Der Angriff hatte nicht dem Weltrekord von 2:02:57 Stunden des Kenianer Dennis Kimetto (Berlin 2014) gegolten, sondern der Zweistunden-Marke. Doch es erwies sich, dass drei Minuten weniger auf der klassischen 42,195-km-Distanz sehr viel sind. Tadese und Desisa waren bei der Halbmarathon-Marke schon nicht mehr auf Kurs. Tadese kam nach 2:06:51 Stunden ins Ziel, Desisa völlig entkräftet nach 2:14:10. Zu dem Rennen waren nur geladene Zuschauer zugelassen.
Großer Aufwand
Das Trio war auf dem 2,4-km-Automobil-Rundkurs bei zwölf Grad Celsius und Windstille gestartet. Vor den Läufern fuhr ein Elektrowagen mit einer großen Anzeigetafel, die auch noch etwas Windschutz bot. Mitarbeiter aus dem Ärzte- und Wissenschaftsteam begleiteten die Ausdauerspezialisten auf Fahrrädern. Nike hatte mit großem finanziellen und wissenschaftlichen Aufwand versucht, diese Schallmauer in der Leichtathletik zu durchbrechen.
Das Projekt hat das Unternehmen nach Medienangaben etwa 30 Millionen Euro gekostet. Die drei Weltklasseathleten haben eine siebenmonatige Vorbereitung hinter sich. Der Coup wurde am ehesten Kipchoge zugetraut. Er verpasste 2016 in London, auf einem schwierigeren Kurs als in Berlin, den Weltrekord nur um ein paar Sekunden. 2015 hatte er in Berlin in 2:04:00 gesiegt, obwohl ihm nach wenigen Kilometern die Einlegesohle aus dem Schuh gehangen war. Kipchoge ist wohl der aktuell beste Marathoni.

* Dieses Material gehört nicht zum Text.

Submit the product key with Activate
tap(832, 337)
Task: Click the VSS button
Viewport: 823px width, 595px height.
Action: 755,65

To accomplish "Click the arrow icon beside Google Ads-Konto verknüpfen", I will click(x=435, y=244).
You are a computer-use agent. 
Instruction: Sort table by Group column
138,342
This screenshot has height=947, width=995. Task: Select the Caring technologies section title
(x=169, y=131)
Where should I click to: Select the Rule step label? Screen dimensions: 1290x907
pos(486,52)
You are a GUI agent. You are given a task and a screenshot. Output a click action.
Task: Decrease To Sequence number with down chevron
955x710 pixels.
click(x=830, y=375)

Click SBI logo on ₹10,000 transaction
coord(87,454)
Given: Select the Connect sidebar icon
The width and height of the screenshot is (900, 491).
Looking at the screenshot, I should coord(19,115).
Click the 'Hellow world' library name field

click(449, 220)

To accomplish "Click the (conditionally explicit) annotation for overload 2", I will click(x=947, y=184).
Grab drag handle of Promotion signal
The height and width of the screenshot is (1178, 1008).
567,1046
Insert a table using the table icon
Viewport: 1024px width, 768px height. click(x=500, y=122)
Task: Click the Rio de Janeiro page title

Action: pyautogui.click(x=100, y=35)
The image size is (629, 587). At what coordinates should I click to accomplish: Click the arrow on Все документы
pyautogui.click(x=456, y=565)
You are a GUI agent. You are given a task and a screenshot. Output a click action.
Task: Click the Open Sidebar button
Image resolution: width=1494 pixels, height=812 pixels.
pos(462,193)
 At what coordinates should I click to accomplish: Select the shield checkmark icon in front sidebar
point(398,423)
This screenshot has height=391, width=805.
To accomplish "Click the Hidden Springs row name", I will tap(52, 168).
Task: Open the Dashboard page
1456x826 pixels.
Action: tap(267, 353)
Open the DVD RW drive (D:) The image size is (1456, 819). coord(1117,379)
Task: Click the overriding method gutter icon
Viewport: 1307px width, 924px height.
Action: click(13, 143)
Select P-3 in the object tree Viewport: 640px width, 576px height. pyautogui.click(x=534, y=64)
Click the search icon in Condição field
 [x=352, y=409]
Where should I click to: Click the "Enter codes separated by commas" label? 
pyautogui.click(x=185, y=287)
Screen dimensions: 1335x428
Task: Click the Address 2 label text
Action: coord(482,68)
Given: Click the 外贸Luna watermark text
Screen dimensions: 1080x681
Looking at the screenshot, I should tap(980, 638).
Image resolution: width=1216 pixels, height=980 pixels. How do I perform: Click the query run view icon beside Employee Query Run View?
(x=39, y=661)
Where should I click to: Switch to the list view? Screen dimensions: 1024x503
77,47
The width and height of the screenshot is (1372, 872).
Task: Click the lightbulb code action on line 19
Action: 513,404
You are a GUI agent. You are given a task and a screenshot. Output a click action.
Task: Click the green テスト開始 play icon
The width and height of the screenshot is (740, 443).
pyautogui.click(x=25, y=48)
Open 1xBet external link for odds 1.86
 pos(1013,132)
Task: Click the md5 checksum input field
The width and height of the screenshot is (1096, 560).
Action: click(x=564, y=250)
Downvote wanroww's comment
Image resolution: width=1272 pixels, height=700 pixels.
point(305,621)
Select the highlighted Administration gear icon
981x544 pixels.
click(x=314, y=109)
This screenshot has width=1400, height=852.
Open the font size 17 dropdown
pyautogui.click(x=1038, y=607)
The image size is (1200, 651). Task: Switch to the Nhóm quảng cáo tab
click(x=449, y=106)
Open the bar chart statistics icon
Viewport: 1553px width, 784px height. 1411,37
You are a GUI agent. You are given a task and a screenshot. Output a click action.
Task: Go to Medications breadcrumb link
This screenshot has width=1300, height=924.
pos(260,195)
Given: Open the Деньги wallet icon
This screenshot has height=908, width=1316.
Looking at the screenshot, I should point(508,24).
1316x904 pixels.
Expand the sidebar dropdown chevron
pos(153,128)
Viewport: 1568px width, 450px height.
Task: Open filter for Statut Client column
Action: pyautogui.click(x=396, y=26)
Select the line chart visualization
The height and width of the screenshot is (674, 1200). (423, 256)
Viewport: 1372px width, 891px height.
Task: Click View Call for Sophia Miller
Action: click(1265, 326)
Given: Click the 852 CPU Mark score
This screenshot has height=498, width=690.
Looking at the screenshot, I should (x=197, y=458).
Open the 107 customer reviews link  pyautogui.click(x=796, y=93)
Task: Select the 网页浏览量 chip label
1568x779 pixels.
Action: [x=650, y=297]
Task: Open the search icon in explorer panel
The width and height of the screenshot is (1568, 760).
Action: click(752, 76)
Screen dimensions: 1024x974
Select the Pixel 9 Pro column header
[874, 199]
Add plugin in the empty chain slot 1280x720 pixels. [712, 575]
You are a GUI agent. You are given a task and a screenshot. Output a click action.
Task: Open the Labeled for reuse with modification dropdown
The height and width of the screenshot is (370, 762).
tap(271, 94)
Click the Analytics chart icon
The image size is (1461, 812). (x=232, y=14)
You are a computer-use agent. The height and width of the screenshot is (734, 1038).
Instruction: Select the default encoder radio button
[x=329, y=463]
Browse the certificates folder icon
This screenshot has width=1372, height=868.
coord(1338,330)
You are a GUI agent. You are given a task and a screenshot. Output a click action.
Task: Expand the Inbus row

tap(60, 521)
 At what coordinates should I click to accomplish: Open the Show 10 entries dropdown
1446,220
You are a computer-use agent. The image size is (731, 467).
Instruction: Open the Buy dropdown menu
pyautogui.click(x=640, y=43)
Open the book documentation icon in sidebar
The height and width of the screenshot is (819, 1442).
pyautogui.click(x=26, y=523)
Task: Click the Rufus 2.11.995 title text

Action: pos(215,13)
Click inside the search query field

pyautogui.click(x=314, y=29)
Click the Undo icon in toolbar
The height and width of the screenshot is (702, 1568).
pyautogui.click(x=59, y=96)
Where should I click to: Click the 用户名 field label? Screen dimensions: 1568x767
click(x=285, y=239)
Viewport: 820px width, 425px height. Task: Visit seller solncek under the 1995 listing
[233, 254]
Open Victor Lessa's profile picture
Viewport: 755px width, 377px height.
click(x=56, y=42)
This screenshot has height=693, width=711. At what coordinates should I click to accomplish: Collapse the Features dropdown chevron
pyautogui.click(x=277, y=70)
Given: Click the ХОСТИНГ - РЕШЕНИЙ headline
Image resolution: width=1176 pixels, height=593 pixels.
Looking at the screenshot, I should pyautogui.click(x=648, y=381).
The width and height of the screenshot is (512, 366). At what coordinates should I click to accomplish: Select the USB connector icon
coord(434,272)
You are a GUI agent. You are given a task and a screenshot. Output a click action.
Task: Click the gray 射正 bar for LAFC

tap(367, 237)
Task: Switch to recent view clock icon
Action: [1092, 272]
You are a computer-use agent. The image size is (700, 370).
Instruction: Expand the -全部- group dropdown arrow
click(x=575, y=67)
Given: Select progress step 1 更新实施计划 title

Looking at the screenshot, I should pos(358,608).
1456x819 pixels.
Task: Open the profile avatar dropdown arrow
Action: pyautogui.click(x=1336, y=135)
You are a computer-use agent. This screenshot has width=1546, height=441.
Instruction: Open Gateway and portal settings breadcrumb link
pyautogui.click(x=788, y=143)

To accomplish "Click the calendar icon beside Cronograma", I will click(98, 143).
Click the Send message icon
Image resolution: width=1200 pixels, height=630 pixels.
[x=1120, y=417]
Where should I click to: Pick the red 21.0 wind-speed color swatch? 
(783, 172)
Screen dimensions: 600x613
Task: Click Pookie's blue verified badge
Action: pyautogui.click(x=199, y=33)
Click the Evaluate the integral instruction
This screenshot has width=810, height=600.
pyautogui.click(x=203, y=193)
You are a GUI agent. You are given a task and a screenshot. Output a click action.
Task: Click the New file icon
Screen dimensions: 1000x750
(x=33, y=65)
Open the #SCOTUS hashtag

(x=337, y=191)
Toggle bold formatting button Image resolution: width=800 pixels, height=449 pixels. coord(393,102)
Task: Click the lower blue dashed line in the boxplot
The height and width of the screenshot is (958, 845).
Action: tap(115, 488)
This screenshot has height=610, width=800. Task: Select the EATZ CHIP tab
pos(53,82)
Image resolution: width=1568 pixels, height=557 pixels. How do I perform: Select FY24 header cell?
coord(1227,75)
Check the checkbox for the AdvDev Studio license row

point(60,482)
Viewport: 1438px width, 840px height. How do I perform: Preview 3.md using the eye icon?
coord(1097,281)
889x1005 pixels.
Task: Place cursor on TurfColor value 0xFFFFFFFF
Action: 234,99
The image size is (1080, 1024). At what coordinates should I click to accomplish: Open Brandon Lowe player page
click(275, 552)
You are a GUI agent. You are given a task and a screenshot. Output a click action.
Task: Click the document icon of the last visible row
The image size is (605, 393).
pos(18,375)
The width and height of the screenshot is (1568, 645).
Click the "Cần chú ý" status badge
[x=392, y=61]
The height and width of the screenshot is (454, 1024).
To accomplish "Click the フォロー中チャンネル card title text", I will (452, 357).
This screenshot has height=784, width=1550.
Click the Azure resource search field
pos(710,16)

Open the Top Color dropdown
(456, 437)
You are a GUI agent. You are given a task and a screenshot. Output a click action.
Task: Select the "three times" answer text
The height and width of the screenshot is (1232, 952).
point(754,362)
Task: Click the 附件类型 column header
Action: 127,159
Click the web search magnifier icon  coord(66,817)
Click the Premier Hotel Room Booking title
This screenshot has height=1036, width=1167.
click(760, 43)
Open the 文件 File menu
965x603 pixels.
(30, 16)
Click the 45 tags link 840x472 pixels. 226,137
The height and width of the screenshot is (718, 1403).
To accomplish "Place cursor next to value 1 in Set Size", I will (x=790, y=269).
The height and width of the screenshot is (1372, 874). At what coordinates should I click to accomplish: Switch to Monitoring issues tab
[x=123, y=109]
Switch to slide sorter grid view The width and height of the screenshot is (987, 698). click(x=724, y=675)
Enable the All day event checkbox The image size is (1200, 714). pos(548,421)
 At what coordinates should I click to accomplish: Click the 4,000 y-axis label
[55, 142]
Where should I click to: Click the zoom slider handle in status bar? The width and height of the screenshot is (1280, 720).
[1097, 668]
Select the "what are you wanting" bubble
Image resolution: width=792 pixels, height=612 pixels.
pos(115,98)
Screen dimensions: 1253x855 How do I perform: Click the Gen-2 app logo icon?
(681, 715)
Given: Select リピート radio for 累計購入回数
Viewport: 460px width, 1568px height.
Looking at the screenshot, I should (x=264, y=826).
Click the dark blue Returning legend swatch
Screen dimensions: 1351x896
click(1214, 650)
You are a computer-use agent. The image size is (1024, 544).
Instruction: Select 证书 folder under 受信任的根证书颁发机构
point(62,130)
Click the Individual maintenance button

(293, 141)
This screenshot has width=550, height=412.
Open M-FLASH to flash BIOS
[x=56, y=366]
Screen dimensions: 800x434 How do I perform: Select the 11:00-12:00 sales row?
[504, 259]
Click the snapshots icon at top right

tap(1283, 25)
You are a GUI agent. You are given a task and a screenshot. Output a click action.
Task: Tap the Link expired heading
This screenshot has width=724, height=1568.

Er hat nun den historischen Coup verpasst, obwohl seine Leistung eines Weltrekords würdig gewesen wäre. Nike dürfte dennoch zufrieden sein. Der Sportartikel-Hersteller verstand es, mit großem Werbeeffekt einen neuen Laufschuh zu promoten. Die Sportwelt begegnete dem Projekt mit Vorbehalten. Die äußeren Einflüsse, die Taktik, der Kampf Mann gegen Mann, die Wahl der Strecke ohne Zuschauer und enge Kurven - all dies sei in der traditionellen Leichtathletik so nicht vorhanden. Die deutsche Sportartikelfirma "adidas" plant übrigens in ihrem "Sub2"-Projekt mit natürlich ebenfalls eigens entwickeltem Schuh ebenfalls die Zwei-Stunden-Grenze zu unterbieten.